**Task to complete**
Repeat exactly the lines below from the line that contains "663x390 pixels." to the last line, inclusive, without the pictures.

**Records for processing**
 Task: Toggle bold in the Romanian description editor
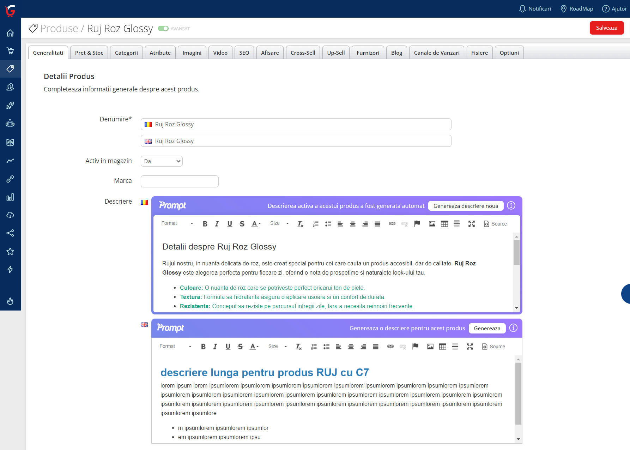click(x=205, y=224)
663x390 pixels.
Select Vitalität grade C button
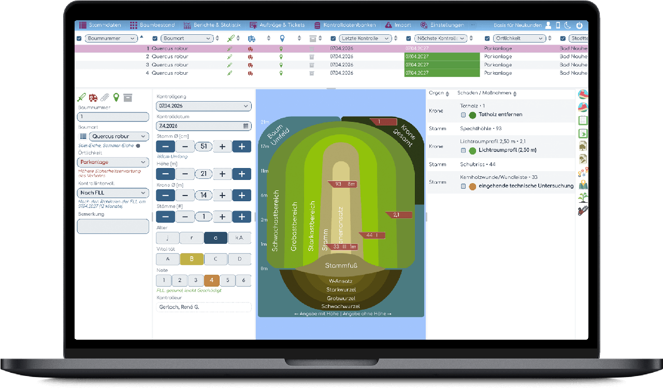click(x=215, y=259)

**Response box**
663x390 pixels.
Select Vitalität grade C button
click(x=215, y=259)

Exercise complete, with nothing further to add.